MATERIAL FOR THE TASK
----

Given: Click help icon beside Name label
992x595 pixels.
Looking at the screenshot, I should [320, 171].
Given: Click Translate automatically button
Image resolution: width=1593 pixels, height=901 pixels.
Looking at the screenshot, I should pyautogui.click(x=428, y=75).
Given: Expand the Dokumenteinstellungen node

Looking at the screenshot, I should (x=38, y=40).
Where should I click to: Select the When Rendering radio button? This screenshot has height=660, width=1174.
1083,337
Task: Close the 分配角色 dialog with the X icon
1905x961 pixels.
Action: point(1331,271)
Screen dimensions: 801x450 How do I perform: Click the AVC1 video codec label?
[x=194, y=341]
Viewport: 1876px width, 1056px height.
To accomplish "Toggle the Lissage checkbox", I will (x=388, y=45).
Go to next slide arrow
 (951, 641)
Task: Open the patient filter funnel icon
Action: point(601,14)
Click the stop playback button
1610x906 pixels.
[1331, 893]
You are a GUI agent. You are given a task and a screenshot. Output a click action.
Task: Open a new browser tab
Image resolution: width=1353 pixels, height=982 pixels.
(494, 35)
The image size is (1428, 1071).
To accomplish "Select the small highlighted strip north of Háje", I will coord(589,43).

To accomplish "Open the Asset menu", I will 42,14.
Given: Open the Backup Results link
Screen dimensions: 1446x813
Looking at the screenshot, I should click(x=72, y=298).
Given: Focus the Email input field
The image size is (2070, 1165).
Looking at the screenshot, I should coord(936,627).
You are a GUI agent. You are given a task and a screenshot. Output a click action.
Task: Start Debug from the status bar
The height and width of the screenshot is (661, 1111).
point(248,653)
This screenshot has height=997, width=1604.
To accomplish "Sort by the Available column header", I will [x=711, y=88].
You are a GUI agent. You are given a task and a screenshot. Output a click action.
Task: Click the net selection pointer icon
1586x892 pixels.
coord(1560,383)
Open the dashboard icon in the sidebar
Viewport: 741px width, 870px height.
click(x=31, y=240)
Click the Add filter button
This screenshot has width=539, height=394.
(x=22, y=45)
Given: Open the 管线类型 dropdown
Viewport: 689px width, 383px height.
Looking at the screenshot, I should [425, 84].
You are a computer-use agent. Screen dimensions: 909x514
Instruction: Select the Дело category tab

----

Each line from the line holding "Given: Open the 管线类型 dropdown" through the end of the material above is to be printed exactly, both ends included, and no other line is to appear.

Given: Open the 管线类型 dropdown
Viewport: 689px width, 383px height.
Looking at the screenshot, I should [425, 84].
You are a computer-use agent. Screen dimensions: 909x514
Instruction: Select the Дело category tab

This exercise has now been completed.